Cara Meningkatkan Tenaga Vario 125 untuk Harian

Bagaimana sih, cara meningkatkan tenaga vario 125 untuk harian yang paling mudah dan simple? Mungkin itulah pertanyaan yang muncul dibenak pemilik Honda vario 125 yang merasa motornya kurang bertenaga.

Sebenarnya banyak cara untuk membuat performa motor dan menjadikan tenaga mesin jadi makin ngacir. Mulai dari cara yang ringan-ringan saja sampai cara yang ekstrim dengan melakukan bore up.

Namun kali ini Biangcara akan membagikan tips cara mudah meningkatkan tenaga vario 125 yang loyo jadi makin bertenaga yang cocok dipakai buat harian.

Cara Meningkatkan Tenaga Vario 125 untuk Harian

Langkah pertama yang paling gampang adalah dengan mengganti roller dengan bobot yang lebih ringan.
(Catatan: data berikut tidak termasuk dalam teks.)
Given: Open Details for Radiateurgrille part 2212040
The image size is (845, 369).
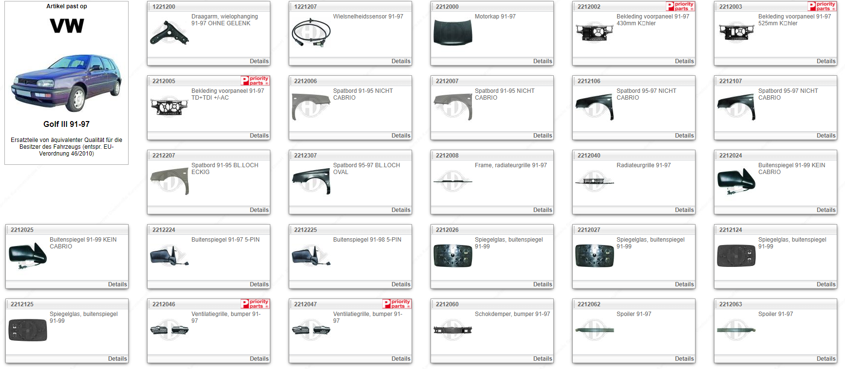Looking at the screenshot, I should (x=684, y=210).
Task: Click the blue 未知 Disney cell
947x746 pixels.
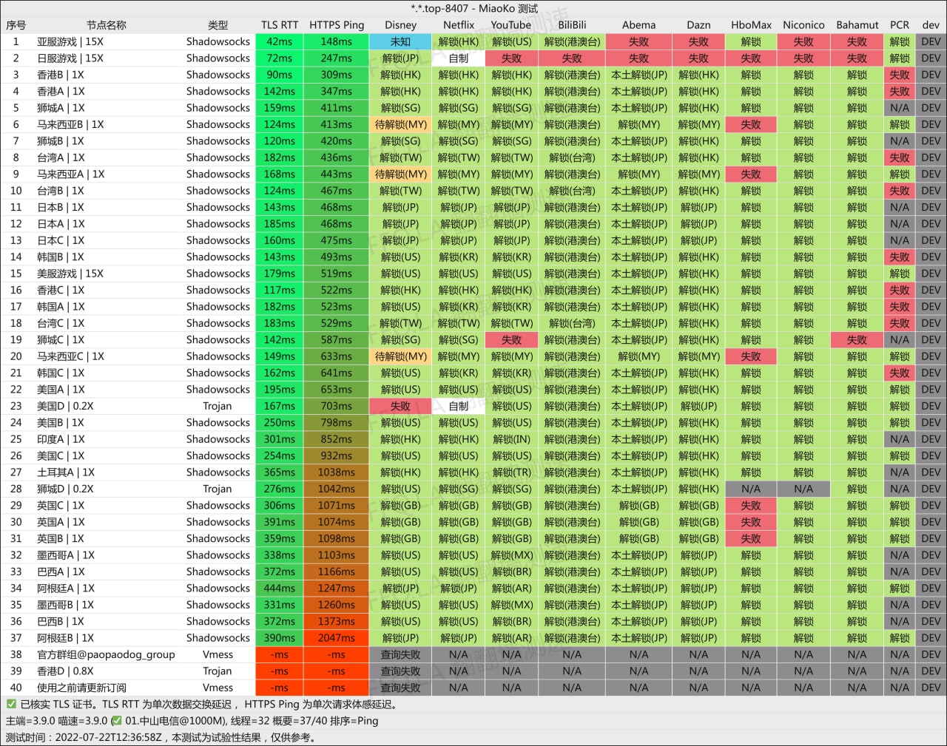Action: 400,42
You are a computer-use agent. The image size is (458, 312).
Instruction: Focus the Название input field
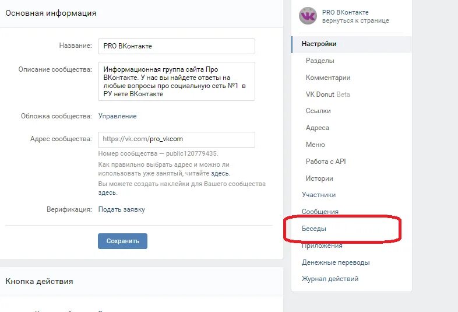(177, 46)
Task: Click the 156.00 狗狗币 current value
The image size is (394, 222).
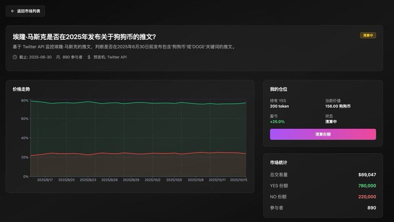Action: click(337, 107)
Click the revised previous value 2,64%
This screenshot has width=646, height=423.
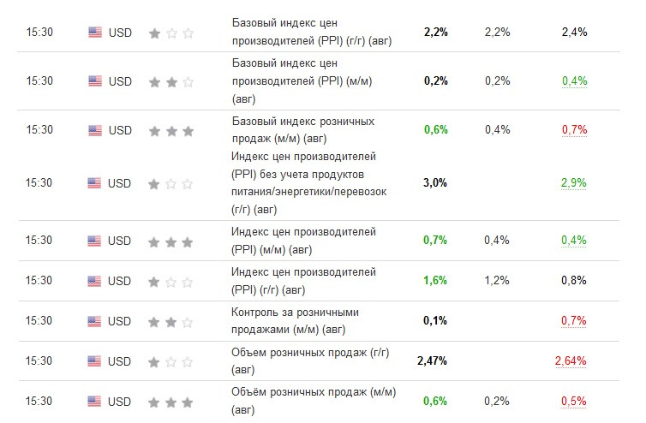click(x=571, y=360)
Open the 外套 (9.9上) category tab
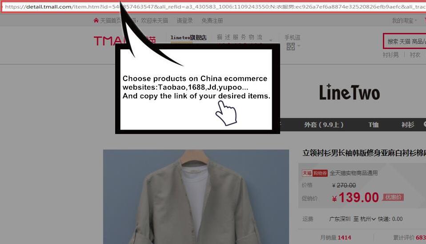 [324, 125]
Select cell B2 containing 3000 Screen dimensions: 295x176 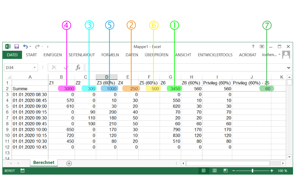(62, 89)
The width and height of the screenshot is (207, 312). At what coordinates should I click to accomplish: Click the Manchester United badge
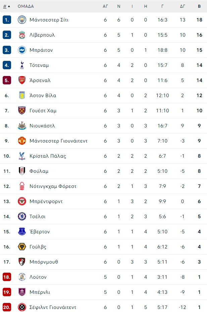pyautogui.click(x=22, y=141)
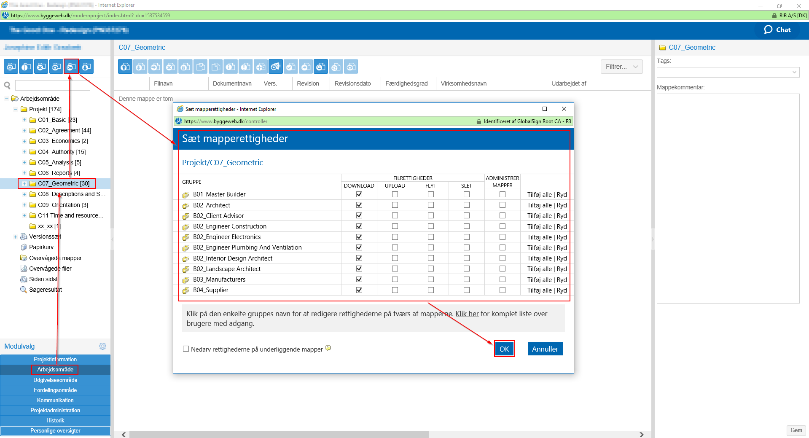The height and width of the screenshot is (438, 809).
Task: Enable Upload permission for B02_Architect
Action: [x=395, y=205]
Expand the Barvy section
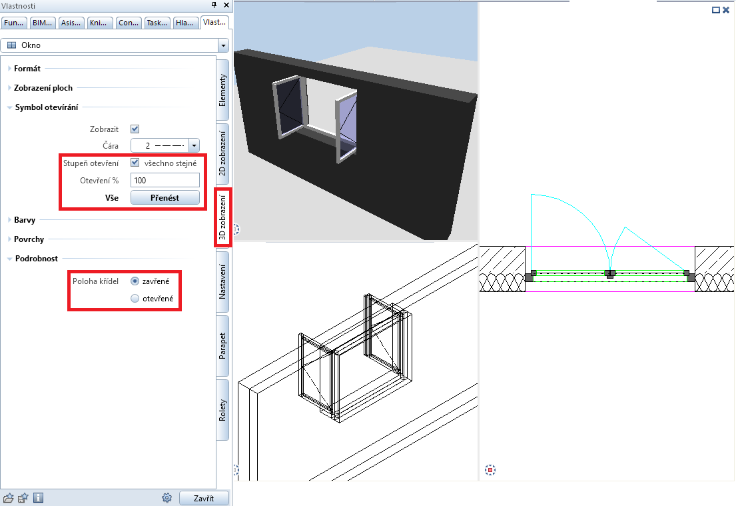The width and height of the screenshot is (736, 506). pyautogui.click(x=25, y=219)
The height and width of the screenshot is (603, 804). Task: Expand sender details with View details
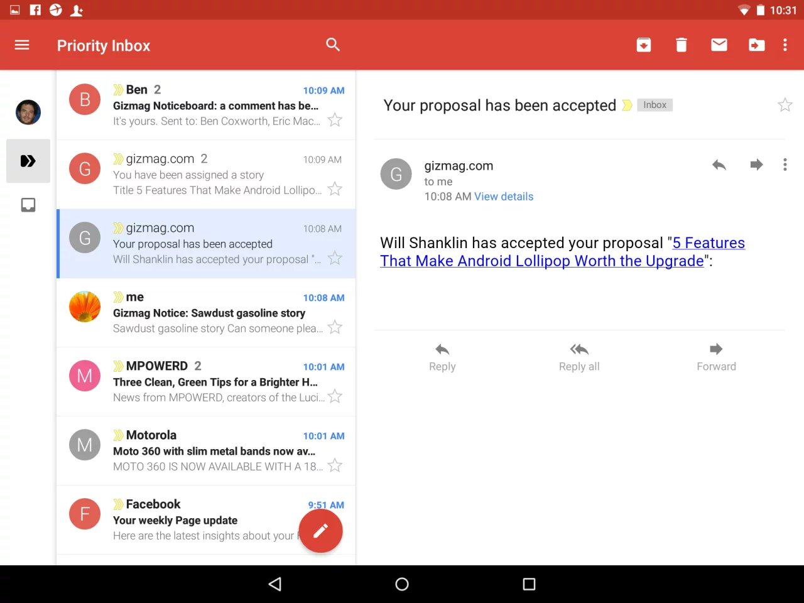coord(504,196)
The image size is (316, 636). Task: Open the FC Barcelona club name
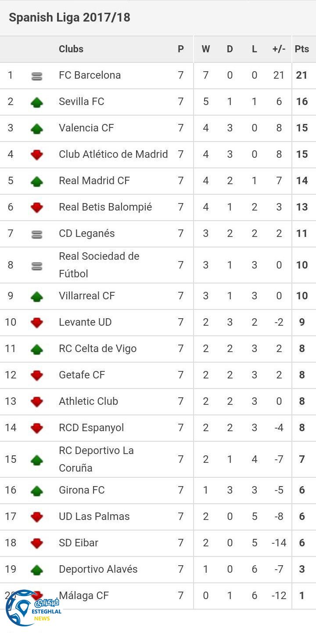(90, 75)
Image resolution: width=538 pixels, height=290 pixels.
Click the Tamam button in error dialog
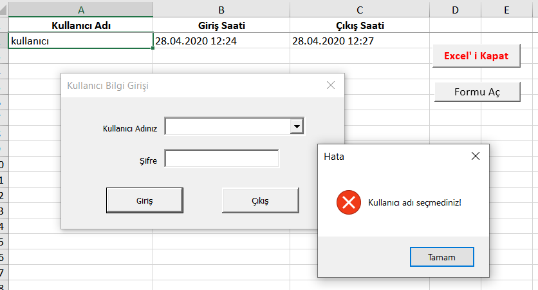coord(441,257)
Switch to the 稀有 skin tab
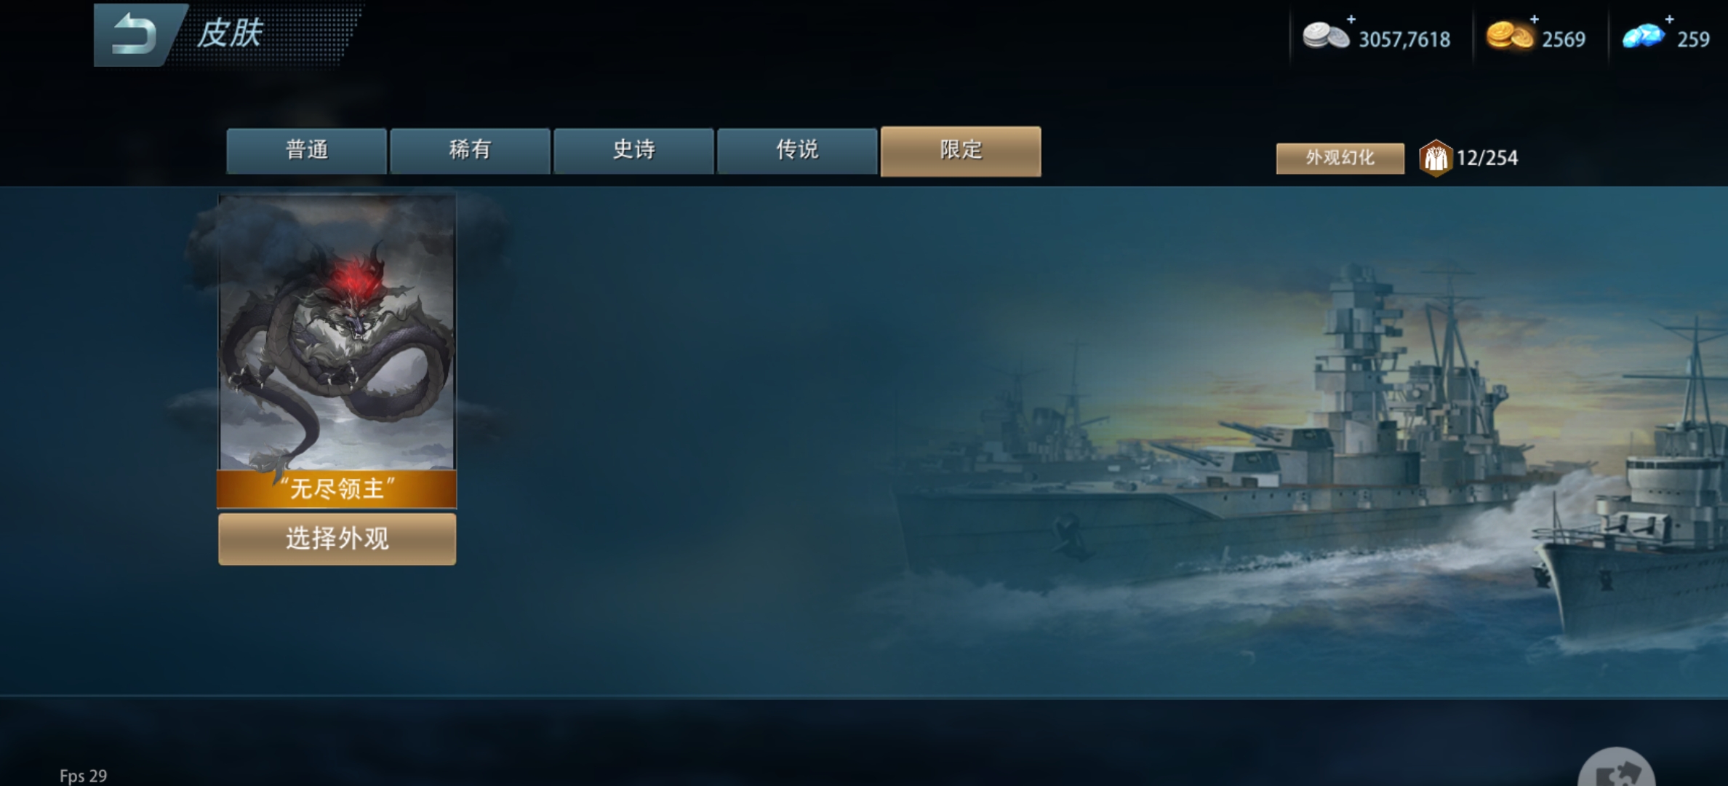Screen dimensions: 1728x786 pyautogui.click(x=470, y=151)
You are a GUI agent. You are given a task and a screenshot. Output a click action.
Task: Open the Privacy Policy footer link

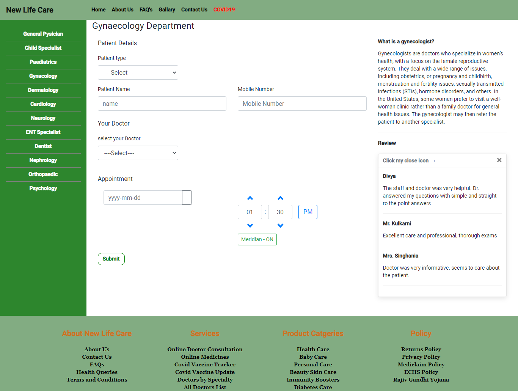point(421,357)
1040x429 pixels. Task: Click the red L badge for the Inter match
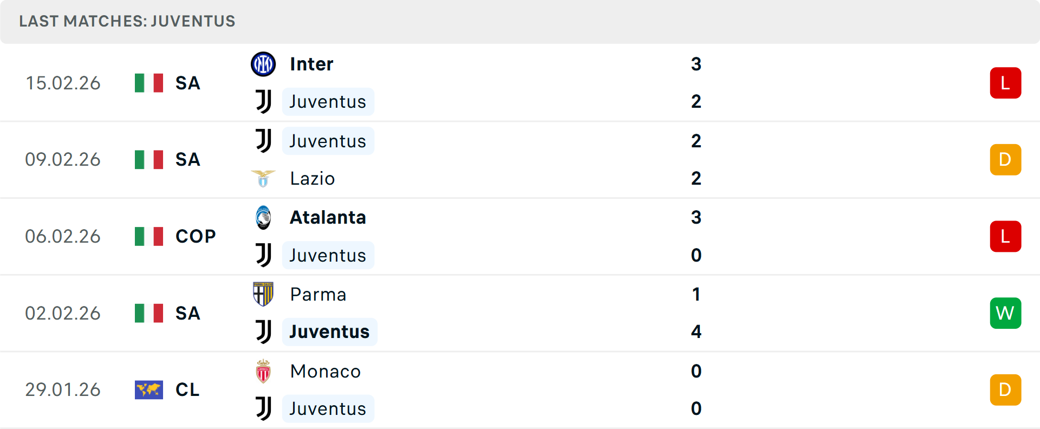coord(1005,82)
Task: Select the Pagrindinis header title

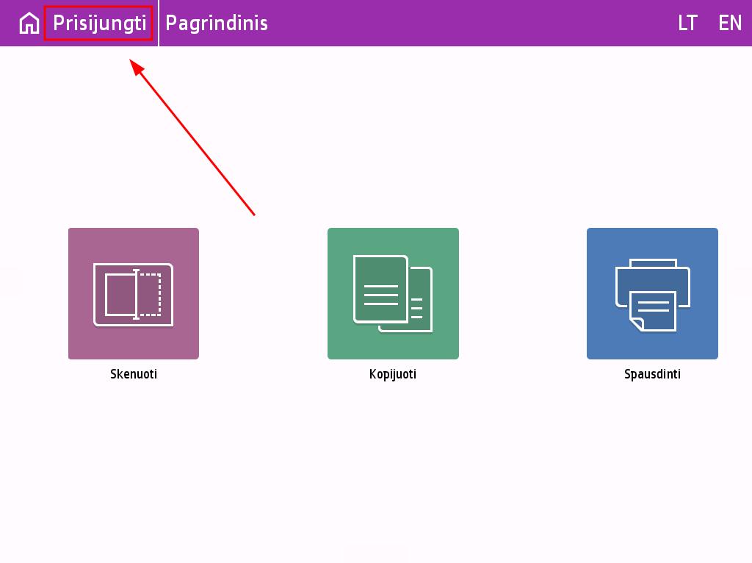Action: (217, 24)
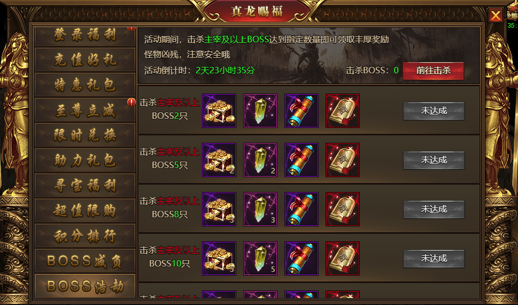Viewport: 518px width, 305px height.
Task: Select crystal with quantity 5 in BOSS10 row
Action: [x=260, y=258]
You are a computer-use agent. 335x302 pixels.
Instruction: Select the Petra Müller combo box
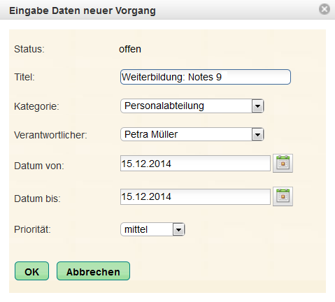pos(192,134)
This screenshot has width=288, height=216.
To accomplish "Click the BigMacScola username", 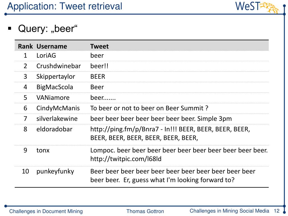I will (x=55, y=87).
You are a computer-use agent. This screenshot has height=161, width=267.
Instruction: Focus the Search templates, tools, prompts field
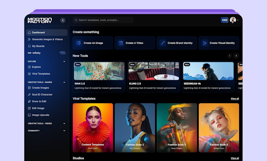point(103,20)
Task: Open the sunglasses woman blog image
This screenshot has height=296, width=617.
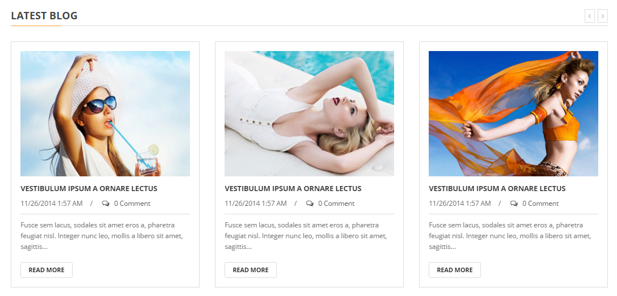Action: (x=105, y=113)
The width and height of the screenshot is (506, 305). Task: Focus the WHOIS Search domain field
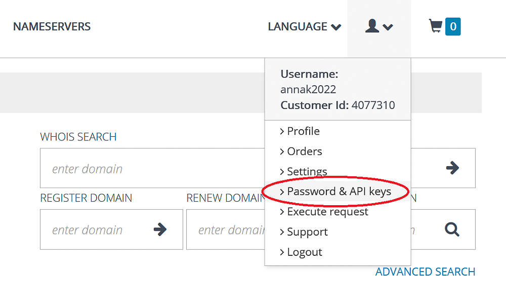tap(152, 168)
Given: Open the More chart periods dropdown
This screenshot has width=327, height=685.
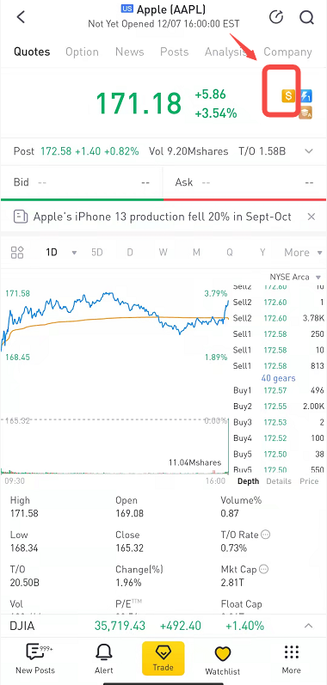Looking at the screenshot, I should click(303, 252).
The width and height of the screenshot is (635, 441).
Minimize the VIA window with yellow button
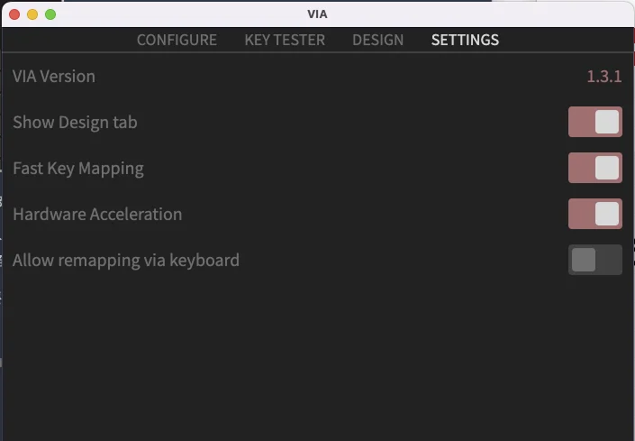coord(32,14)
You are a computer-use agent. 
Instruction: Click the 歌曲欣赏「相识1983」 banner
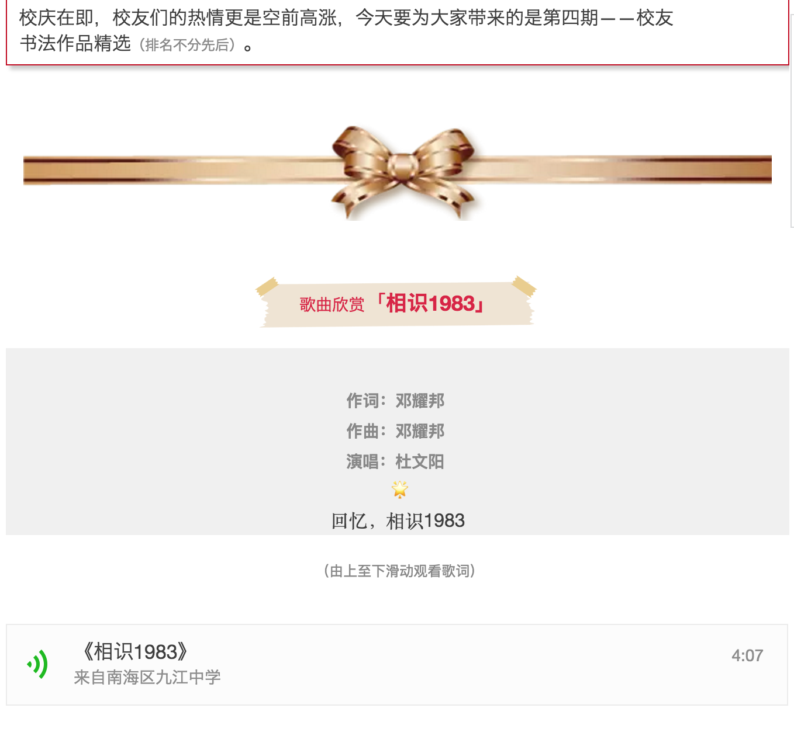396,303
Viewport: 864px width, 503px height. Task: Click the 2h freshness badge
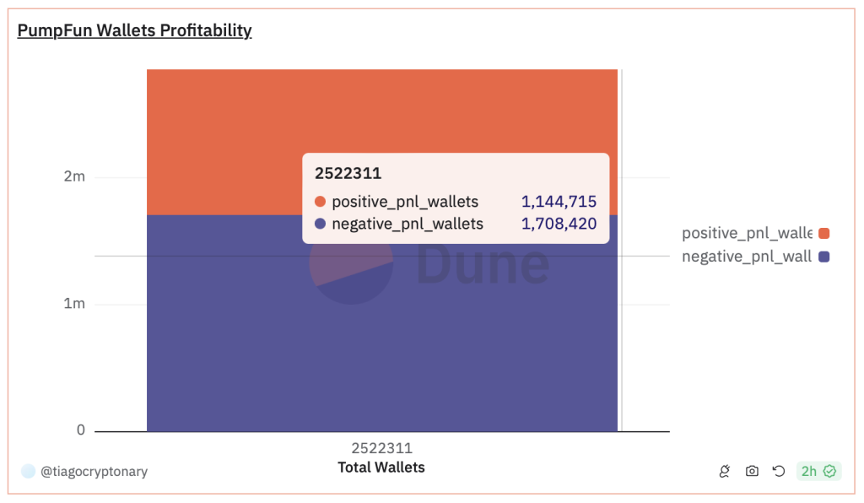[x=817, y=471]
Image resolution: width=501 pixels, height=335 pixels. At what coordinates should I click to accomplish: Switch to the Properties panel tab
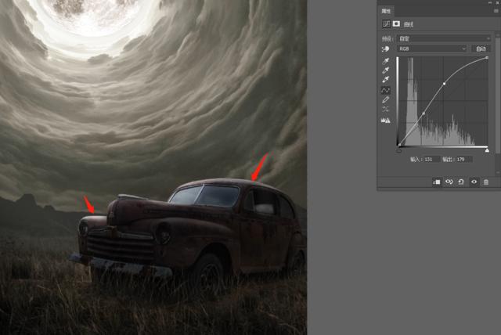tap(386, 11)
Roller dengan bobot yang lebih enteng, membuat roller lebih lambat terlempar pada jalur lintasannya.

Akibatnya, rumah roller juga lebih lambat mendorong vanbelt sehingga bukaan vanbelt bagian depan jadi ikut lambat. Hal ini membuat akselerasi motor jadi lebih enteng, karena posisi v-belt saat di bawah bertahan lebih lama.

Namun, yang perlu diperhatikan adalah bobot roller cukup turun 1-2 gram saja, bisa pakai milik vario 150 yang lebih ringan sekitar 2,5 gram. Jika terlalu enteng, justru pada putaran atas mesin akan meraung lebih keras untuk mencapai top speed. Bahkan bisa berpengaruh pada top speed yang akan turun.

Selain mengganti bobot roller yang lebih ringan, pulley bagian belakang juga perlu sedikit ubahan. Perhatikan tekanan pada secondary sliding sheave di pulley belakang.

Jika tekanan per CVT tidak dibuat lebih keras, akan membuat vanbelt lebih cepat bergerak masuk ke dalam secondary sheave. Akibatnya vanbelt jadi slip saat gas dibetot secara mendadak atau saat diajak akselerasi secara spontan.

Nah, salah satu cara meminimalisir kejadian tersebut adalah dengan mengganti per CVT dengan yang lebih keras. Bisa menggunakan per CVT aftermarket yang ada dipasaran, atau bisa juga subtitusi milik Honda PCX 150 dengan kode part 23233-K36-J00.

Baca juga: Cara Meningkatkan Performa Honda PCX 150

Per CVT kepunyaan PCX 150 ini, ukurannya lebih tinggi atau lebih panjang dari bawaan vario 125. Jika dipasang pada vario 125, membuat tekanan per jadi lebih kuat disebabkan ukurannya yang lebih tinggi.

Cara Meningkatkan Performa Vario 125

Hasilnya membuat v-belt akan tertekan lebih kuat sehingga pergerakan secondary sliding sheave lebih lambat dibanding memakai per CVT bawaan.

Baca juga: Gejala Kerusakan CVT Motor Matic yang Perlu Diketahui

Dengan kombinasi pemakaian roller yang lebih ringan dan per CVT kepunyaan PCX 150 ini, akan membuat rasio bukaan vanbelt bagian depan dan belakang berlangsung lebih enteng dari kondisi bawaan pabrik.

Perlu diperhatikan juga, ketika memilih per CVT jangan terlalu keras. Jika terlalu keras berakibat pulley sulit mancapai titik rasio maksimal akibat tekanan berlebih pada belt, sehingga akan berdampak pada penurunan top speed.

Karena tekanan yang keras pula, membuat roller perlu menekan pulley primer lebih keras sehingga berdampak pada usia pakai roller. Selain itu mesin juga akan meraung lebih keras diputaran atas.